I executed, day in and day out, without the slightest hint of resistance, without the mere possibility of shooting blanks. I was on a never ending creative tear, rarely coming up for air, rarely questioning whether the volume of work was dangerously high.
And it paid off. I impressed people, made good money and built an artistic identity predicated on unmanageable productivity.
But eventually, I hit a point of diminishing returns. Even though I was pumping out piles of work, much of which was great stuff, I was still skimming off the top instead of mining from the bottom. It was execution without elevation.
I was terminally productive. Borderline inhuman. The work was too easy and the art came too quickly, because I wasn’t operating close enough to my edge. And the art wasn’t as strong as it could have been.

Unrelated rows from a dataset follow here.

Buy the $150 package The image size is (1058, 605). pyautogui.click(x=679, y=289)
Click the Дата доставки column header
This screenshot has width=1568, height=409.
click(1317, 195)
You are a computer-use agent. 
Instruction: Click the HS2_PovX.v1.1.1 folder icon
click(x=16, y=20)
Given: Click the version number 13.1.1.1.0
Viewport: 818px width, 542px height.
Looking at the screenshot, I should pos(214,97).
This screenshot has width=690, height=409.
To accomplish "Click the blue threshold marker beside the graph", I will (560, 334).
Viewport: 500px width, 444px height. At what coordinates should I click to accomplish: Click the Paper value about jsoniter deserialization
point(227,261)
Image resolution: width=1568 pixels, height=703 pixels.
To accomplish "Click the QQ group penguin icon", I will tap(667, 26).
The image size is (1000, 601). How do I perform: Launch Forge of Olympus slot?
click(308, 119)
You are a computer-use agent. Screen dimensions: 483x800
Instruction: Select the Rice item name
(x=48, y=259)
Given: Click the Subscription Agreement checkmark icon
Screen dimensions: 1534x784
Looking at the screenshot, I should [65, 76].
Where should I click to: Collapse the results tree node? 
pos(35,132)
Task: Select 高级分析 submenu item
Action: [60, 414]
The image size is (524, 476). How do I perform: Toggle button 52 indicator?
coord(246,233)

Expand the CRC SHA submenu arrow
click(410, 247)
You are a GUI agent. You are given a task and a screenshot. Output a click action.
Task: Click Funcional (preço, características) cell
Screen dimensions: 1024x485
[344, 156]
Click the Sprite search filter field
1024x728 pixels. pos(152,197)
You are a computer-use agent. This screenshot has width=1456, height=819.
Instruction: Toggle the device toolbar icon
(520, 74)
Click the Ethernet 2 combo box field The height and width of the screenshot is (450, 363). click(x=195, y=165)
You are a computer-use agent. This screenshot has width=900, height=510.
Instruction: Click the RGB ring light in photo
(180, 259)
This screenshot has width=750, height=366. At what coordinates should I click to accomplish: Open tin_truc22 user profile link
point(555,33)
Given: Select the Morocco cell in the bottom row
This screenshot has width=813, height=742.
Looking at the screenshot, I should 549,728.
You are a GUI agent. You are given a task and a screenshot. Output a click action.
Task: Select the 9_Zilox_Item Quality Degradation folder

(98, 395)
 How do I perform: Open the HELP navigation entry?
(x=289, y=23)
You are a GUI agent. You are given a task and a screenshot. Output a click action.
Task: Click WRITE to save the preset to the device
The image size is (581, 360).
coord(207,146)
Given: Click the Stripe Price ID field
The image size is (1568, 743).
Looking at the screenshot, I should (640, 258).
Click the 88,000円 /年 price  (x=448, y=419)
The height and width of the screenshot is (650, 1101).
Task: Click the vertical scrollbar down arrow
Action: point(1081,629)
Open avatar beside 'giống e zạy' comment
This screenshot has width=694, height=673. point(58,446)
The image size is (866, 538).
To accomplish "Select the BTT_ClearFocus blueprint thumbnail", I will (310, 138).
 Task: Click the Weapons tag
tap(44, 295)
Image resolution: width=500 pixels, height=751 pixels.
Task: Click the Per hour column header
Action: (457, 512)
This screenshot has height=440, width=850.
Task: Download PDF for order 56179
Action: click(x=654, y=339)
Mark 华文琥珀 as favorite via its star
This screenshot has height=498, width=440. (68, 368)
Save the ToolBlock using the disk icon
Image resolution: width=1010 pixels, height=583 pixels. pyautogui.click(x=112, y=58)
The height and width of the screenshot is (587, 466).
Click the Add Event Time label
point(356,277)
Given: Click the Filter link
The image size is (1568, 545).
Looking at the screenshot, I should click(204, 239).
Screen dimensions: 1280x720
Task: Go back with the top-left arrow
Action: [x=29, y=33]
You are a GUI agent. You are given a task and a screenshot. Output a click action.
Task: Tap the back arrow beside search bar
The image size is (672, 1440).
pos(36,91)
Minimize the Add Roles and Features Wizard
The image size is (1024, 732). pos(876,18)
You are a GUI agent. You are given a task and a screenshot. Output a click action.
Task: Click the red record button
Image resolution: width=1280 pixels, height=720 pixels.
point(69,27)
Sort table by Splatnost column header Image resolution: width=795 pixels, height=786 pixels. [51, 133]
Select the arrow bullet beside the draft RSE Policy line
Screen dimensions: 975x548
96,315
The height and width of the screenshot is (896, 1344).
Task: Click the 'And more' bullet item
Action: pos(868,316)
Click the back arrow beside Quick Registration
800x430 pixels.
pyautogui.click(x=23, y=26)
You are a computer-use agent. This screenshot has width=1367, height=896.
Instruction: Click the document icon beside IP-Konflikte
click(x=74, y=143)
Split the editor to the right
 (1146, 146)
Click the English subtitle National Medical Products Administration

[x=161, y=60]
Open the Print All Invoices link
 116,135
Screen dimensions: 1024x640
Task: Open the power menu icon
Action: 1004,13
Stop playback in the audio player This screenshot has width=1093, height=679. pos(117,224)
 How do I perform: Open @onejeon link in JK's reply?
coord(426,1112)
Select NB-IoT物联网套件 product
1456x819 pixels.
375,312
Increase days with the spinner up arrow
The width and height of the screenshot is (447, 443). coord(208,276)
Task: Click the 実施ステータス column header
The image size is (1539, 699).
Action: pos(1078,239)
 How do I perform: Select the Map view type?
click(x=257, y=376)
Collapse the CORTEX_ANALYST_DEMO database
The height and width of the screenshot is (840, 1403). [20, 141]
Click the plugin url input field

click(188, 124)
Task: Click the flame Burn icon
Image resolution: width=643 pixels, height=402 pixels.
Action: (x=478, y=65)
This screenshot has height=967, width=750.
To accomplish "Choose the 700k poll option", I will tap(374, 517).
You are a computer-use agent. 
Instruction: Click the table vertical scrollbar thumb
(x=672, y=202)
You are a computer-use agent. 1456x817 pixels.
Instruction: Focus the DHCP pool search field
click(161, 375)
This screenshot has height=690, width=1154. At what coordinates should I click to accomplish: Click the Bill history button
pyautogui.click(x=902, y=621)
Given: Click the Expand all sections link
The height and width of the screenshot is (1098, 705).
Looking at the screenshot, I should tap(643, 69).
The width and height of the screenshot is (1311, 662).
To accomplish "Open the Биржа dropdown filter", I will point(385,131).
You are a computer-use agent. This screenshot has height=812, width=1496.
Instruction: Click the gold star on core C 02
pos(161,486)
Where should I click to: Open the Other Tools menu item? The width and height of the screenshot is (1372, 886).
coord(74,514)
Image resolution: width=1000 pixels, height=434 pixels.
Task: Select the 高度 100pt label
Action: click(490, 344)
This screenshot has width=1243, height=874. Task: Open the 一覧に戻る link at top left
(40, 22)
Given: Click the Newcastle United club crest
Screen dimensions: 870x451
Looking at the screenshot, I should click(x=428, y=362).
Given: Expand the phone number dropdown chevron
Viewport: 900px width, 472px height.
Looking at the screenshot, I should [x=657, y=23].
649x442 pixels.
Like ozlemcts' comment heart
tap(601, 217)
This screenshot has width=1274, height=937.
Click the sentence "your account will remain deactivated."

Until this past year, when I began experiencing more moments of stuckness, more battles with resistance, than ever before. Almost on a weekly basis, I found myself facing a blank page with nothing to say, and no desire to say it. I found myself not wanting to get out of bed to go face the world. And since my identity was so wrapped up in that never happening to me, the stuckness shredded me to ribbons.
Anxiety attacks, rampant cynicism, thoughts about quitting, even full on waves of depression, I hated it and I hated myself.
And it was the best thing that ever happened to me.
Turns out, getting stuck is a beautiful, healthy and necessary part of the creative process.
First, it’s an indication of accuracy. It means we’re on the right track. Resistance, after all, is most ferocious when we’re doing work that’s most vital to our soul’s evolution. If we never feel it, something’s wrong.
Second, it’s an indication of progress. When we treat our stuckness as a gateway to deeper, bloodier layers of creative expression, the ones we never could have reached when everything was gravy, our work becomes truer and better than ever before.
Third, it’s an indication of humanity. We can only scrub our lives clean of heartbreak for so long. Eventually, we’ve got to do some time. Every princess gets locked in a tower for a little while. And when it happens, gratitude is the only response.
Now that I know these things, I can’t wait to get stuck again. It means I’m finally making progress.
And those moments of total numbness, when I seem to have lost my excitement for the world, I remember that the heaviest burden is having nothing to carry.
And I give thanks.
It’s about time nothing happened.
LET ME ASK YA THIS… Are you afraid to get stuck?